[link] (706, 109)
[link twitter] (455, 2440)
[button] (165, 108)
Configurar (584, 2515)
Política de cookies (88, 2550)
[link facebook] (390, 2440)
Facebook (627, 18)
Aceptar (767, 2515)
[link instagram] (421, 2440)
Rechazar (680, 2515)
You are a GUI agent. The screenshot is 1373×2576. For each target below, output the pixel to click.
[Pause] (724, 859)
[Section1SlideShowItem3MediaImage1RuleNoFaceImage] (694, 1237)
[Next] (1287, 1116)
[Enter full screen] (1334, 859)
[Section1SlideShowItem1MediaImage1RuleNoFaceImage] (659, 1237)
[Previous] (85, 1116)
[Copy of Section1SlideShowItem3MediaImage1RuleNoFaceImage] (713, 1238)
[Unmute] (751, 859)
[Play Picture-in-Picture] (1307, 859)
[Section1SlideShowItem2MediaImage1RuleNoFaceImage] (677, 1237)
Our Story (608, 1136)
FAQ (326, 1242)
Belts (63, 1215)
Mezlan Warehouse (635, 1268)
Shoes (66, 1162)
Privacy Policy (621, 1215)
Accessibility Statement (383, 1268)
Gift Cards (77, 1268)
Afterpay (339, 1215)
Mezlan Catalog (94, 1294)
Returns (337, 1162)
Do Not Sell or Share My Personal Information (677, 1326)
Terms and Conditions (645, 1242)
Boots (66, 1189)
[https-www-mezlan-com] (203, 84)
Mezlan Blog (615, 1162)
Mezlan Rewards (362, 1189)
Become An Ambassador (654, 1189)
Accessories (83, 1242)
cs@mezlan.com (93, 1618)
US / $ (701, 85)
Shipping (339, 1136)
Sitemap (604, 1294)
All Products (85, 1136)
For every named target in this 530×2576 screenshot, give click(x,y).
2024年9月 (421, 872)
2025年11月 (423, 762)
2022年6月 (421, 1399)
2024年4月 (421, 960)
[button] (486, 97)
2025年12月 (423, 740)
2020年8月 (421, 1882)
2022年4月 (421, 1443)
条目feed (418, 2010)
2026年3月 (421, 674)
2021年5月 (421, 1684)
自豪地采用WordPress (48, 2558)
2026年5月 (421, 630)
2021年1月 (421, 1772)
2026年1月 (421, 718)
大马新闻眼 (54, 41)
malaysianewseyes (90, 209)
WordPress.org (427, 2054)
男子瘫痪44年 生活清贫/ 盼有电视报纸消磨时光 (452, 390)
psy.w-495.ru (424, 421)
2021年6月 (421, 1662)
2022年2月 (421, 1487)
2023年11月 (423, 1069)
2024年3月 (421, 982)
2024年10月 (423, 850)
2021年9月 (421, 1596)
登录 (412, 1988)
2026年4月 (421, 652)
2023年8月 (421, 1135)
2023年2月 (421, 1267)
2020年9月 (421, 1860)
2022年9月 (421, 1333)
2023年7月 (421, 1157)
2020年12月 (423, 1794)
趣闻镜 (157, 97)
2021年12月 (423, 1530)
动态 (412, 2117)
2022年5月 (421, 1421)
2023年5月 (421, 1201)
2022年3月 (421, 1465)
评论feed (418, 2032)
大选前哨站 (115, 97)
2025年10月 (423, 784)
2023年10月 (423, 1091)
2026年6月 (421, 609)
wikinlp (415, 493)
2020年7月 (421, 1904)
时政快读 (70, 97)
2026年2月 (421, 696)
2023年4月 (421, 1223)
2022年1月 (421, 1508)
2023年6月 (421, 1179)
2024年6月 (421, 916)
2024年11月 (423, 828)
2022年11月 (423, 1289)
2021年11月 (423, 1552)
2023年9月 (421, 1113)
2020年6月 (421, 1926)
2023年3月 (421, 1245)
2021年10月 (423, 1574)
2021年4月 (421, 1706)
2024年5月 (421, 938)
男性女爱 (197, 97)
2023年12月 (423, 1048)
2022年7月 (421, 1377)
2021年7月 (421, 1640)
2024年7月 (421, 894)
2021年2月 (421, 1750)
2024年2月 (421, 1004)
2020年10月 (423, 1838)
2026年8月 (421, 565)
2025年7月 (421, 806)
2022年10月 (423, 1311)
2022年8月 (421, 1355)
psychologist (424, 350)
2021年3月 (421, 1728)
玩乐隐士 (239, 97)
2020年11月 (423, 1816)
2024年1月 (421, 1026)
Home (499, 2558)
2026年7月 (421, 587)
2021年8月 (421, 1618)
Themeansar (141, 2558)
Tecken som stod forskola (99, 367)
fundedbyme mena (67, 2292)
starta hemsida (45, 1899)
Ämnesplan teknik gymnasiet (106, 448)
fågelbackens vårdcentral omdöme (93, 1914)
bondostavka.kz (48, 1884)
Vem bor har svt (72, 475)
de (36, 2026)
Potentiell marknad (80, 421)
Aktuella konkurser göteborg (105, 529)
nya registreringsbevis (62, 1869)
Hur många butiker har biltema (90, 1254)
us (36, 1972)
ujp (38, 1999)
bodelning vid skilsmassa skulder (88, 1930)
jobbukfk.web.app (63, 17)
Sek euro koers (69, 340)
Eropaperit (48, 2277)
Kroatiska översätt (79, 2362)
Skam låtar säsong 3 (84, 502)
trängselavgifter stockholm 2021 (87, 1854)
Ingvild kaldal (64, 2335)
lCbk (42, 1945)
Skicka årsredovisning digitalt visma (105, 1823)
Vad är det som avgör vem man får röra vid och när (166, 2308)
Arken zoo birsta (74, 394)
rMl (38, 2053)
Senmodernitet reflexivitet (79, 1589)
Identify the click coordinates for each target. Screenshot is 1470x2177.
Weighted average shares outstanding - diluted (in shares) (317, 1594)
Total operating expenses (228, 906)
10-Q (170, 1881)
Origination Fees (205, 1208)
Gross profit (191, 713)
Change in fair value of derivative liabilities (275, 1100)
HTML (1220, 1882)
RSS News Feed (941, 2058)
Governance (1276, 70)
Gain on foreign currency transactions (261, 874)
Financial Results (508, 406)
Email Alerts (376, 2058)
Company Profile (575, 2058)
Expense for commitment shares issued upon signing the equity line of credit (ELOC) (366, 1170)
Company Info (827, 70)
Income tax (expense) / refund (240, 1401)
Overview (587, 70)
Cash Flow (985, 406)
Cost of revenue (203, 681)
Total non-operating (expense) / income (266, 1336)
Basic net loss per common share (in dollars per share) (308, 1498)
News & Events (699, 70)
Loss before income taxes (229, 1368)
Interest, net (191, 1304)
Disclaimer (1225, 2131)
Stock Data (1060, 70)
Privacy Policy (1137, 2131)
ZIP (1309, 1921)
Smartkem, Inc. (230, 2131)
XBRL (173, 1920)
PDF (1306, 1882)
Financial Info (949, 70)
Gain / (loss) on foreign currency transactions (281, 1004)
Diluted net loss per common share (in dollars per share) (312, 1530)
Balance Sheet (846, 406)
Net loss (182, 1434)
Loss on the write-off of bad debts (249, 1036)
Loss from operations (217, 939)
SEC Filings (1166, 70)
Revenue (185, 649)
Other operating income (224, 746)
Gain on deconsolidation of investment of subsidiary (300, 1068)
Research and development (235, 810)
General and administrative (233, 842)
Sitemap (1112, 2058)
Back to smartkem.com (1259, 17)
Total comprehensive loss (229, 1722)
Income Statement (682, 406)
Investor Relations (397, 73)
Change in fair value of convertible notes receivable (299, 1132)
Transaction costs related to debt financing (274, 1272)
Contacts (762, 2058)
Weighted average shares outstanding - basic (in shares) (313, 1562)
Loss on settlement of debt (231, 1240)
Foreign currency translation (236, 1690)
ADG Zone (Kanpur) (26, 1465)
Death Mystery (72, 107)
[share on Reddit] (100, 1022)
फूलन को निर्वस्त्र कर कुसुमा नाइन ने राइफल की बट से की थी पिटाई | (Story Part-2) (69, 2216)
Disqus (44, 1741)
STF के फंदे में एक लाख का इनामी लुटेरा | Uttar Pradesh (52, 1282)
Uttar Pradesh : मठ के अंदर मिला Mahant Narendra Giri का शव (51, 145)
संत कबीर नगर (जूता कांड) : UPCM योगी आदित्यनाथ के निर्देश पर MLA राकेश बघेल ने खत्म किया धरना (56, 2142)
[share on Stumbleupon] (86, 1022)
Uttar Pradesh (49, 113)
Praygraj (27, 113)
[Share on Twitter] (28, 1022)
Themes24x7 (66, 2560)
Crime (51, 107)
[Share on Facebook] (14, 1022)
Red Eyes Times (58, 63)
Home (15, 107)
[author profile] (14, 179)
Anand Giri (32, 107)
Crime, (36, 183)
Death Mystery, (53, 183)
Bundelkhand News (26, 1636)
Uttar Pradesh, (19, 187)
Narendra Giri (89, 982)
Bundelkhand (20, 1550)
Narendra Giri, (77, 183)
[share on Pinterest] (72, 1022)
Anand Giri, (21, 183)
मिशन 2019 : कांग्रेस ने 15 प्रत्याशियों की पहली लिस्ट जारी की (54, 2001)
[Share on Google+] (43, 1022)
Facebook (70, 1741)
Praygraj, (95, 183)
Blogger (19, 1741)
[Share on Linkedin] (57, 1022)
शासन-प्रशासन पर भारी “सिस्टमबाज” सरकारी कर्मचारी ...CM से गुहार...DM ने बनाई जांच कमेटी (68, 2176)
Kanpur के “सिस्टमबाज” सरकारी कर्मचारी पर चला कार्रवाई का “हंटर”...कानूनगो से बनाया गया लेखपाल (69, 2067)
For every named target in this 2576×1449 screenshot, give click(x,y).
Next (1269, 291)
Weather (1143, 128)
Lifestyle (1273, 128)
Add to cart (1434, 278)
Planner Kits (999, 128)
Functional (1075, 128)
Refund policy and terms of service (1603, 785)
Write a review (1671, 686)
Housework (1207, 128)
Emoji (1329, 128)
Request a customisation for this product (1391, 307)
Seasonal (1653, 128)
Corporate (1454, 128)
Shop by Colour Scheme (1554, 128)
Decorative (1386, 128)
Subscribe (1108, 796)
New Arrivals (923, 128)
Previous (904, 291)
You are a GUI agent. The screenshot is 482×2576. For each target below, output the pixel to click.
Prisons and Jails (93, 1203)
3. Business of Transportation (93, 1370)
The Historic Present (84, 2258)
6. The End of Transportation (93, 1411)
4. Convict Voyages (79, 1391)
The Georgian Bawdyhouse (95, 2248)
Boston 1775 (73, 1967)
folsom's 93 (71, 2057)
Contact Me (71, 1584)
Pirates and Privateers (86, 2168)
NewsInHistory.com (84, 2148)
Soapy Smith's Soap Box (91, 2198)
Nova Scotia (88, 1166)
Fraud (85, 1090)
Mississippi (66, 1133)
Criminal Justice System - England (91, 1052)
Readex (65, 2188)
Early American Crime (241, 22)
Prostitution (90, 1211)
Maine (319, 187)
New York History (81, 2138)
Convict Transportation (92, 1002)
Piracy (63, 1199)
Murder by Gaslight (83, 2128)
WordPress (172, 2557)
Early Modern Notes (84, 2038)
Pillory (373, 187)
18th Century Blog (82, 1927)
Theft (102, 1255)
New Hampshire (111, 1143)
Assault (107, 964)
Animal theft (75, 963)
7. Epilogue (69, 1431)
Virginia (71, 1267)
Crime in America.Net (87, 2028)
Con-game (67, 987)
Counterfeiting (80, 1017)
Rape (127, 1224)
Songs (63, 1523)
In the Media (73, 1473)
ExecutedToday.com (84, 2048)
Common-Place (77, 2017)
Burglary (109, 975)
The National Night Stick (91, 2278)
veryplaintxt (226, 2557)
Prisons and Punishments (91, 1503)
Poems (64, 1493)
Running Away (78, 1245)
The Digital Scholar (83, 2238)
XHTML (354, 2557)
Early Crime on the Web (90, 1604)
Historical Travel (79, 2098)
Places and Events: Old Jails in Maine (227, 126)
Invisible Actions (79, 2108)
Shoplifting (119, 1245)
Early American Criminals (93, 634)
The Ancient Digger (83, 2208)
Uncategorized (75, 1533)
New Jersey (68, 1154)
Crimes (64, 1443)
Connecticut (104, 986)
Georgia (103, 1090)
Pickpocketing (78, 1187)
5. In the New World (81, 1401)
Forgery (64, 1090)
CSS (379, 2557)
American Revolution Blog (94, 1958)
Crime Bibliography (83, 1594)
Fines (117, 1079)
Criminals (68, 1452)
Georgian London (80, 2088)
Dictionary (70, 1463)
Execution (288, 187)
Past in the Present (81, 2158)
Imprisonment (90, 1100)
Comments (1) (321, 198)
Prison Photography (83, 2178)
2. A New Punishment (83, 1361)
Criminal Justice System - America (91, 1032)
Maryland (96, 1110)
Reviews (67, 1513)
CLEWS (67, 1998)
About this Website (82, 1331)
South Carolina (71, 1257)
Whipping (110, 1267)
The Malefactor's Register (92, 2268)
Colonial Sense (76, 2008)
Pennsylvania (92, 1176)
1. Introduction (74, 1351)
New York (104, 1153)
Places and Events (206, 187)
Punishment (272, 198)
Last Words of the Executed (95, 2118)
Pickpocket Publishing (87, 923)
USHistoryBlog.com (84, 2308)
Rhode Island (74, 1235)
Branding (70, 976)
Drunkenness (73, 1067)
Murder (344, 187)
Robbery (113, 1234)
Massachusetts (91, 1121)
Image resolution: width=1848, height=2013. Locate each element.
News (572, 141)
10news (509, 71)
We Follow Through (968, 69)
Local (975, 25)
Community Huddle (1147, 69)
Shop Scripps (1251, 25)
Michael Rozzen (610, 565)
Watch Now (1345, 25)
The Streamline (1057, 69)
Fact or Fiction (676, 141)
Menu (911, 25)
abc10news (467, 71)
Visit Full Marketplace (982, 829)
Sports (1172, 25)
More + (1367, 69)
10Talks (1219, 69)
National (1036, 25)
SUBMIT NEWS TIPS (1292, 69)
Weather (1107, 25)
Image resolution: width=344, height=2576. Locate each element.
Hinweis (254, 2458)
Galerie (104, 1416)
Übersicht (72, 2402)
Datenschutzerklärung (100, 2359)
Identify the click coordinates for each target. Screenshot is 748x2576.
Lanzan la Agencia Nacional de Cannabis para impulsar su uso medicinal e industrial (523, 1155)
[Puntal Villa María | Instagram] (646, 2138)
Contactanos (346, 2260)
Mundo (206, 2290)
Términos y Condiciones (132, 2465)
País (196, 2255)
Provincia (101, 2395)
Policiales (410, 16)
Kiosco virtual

Instructions for the task
Each line in the listing above from the one containing "Animal theft (75, 963)" through the one containing "South Carolina (71, 1257)" should be repeated exactly, and no other line.

Your response
Animal theft (75, 963)
7. Epilogue (69, 1431)
Virginia (71, 1267)
Crime in America.Net (87, 2028)
Con-game (67, 987)
Counterfeiting (80, 1017)
Rape (127, 1224)
Songs (63, 1523)
In the Media (73, 1473)
ExecutedToday.com (84, 2048)
Common-Place (77, 2017)
Burglary (109, 975)
The National Night Stick (91, 2278)
veryplaintxt (226, 2557)
Prisons and Punishments (91, 1503)
Poems (64, 1493)
Running Away (78, 1245)
The Digital Scholar (83, 2238)
XHTML (354, 2557)
Early Crime on the Web (90, 1604)
Historical Travel (79, 2098)
Places and Events: Old Jails in Maine (227, 126)
Invisible Actions (79, 2108)
Shoplifting (119, 1245)
Early American Criminals (93, 634)
The Ancient Digger (83, 2208)
Uncategorized (75, 1533)
New Jersey (68, 1154)
Crimes (64, 1443)
Connecticut (104, 986)
Georgia (103, 1090)
Pickpocketing (78, 1187)
5. In the New World (81, 1401)
Forgery (64, 1090)
CSS (379, 2557)
American Revolution Blog (94, 1958)
Crime Bibliography (83, 1594)
Fines (117, 1079)
Criminals (68, 1452)
Georgian London (80, 2088)
Dictionary (70, 1463)
Execution (288, 187)
Past in the Present (81, 2158)
Imprisonment (90, 1100)
Comments (1) (321, 198)
Prison Photography (83, 2178)
2. A New Punishment (83, 1361)
Criminal Justice System - America (91, 1032)
Maryland (96, 1110)
Reviews (67, 1513)
CLEWS (67, 1998)
About this Website (82, 1331)
South Carolina (71, 1257)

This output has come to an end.